◆ **What this task involves**: Once the line containing "Task: Open the Bodega dropdown arrow" is found, please copy it and all lines after it through the end of the records, exactly, leaving out pictures.

Saved entries:
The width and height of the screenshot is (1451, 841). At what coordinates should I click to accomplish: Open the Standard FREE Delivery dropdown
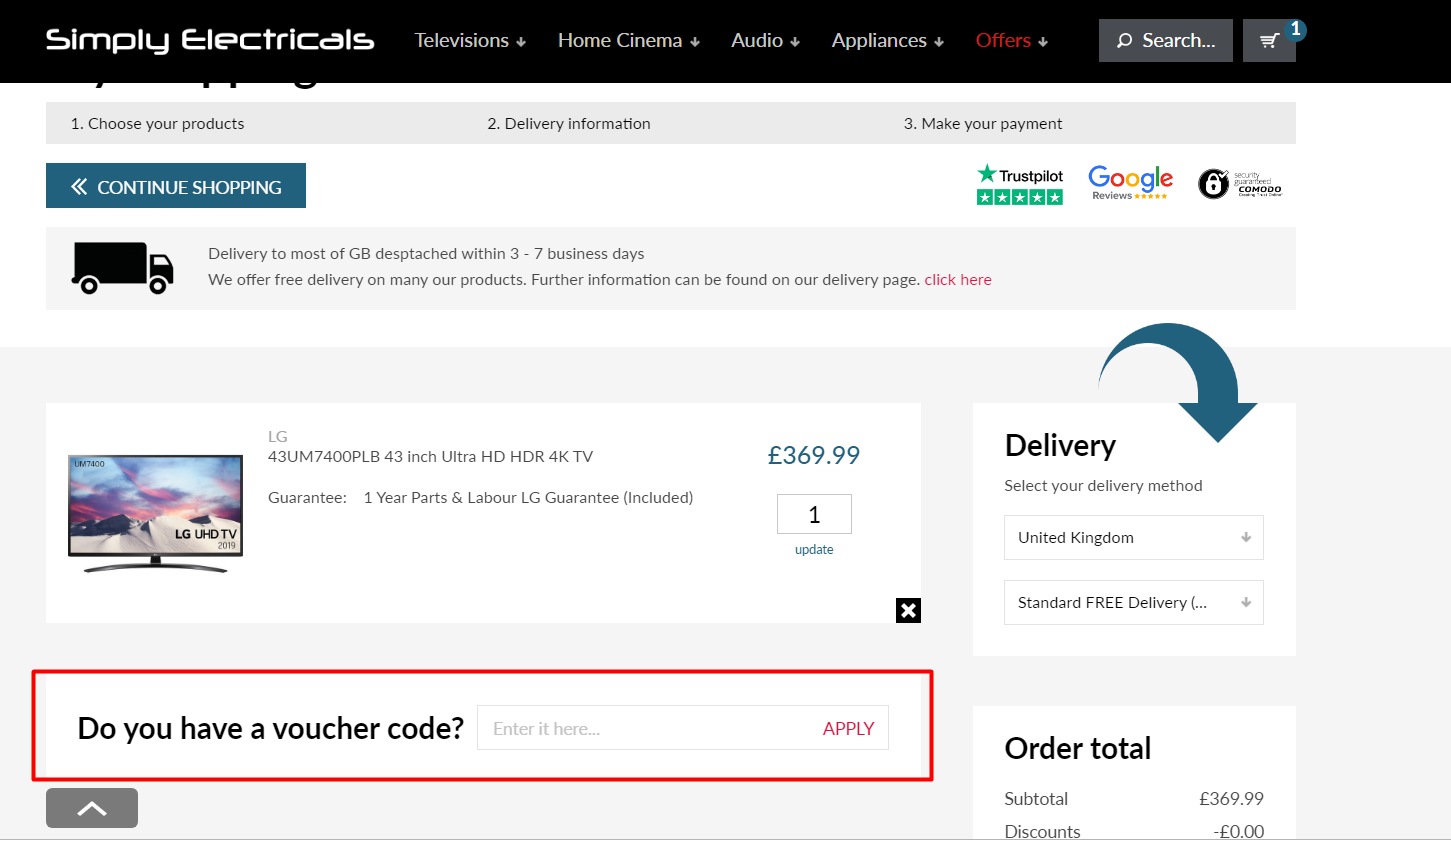(x=1133, y=602)
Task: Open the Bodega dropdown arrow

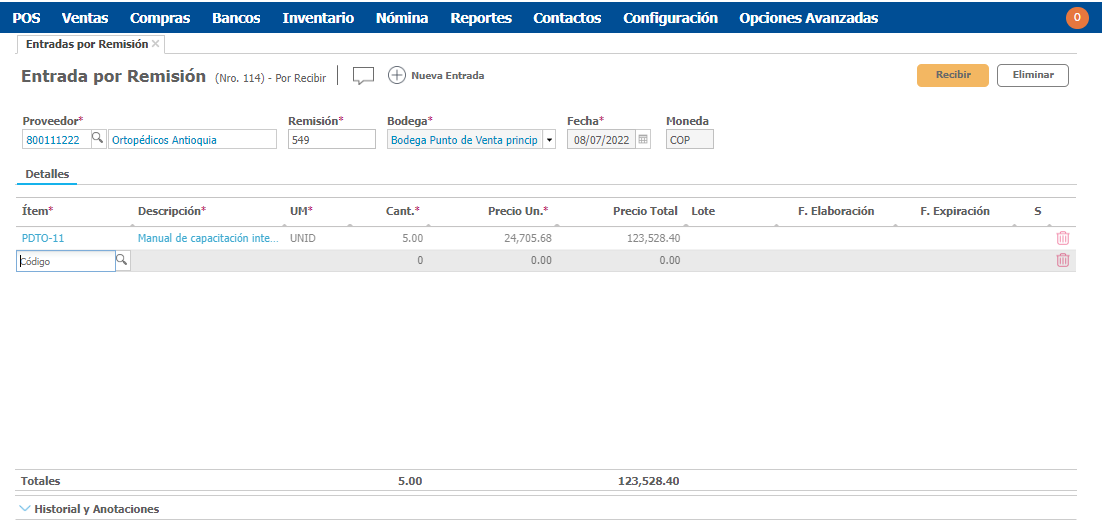Action: pos(549,140)
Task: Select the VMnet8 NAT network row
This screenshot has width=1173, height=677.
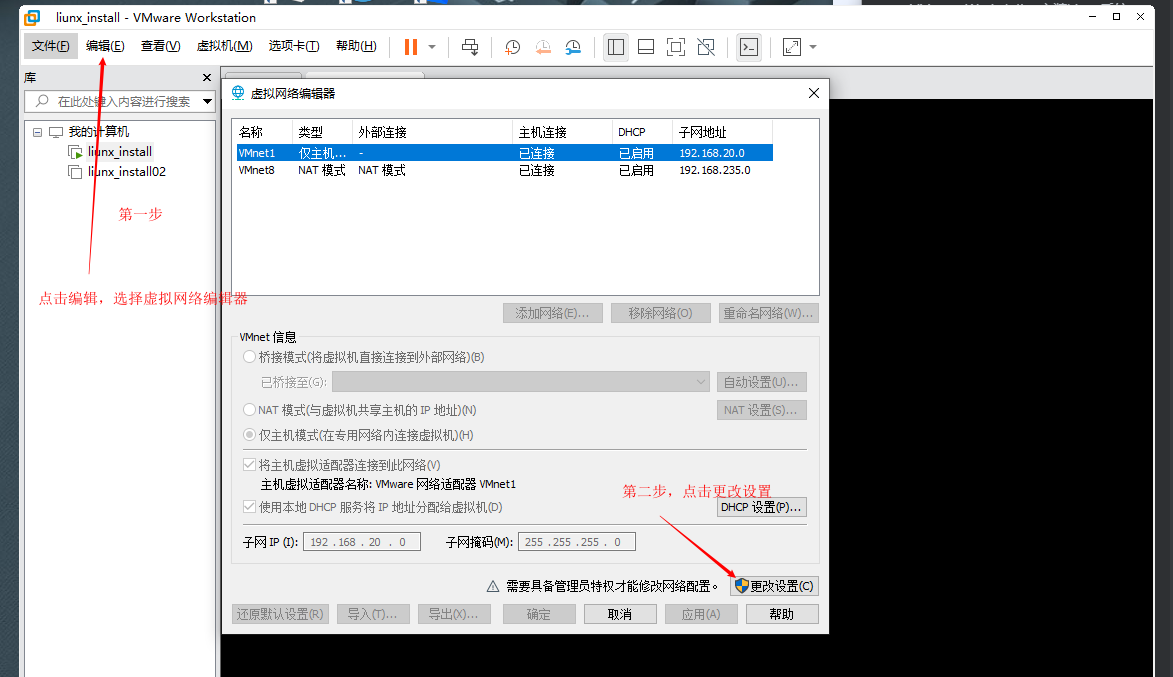Action: tap(500, 171)
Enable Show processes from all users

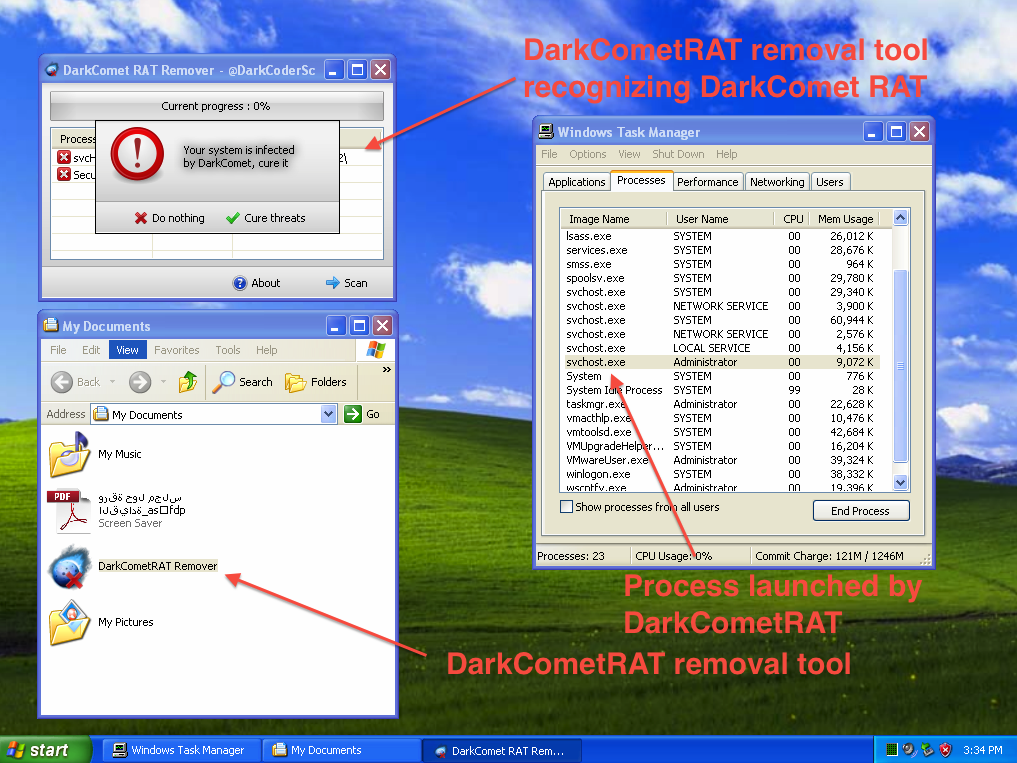567,507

◆ **Response box**:
Task: Open the Bodega dropdown arrow

Action: pos(549,140)
Task: Select the VMnet8 NAT network row
This screenshot has width=1173, height=677.
Action: tap(500, 171)
Enable Show processes from all users

567,507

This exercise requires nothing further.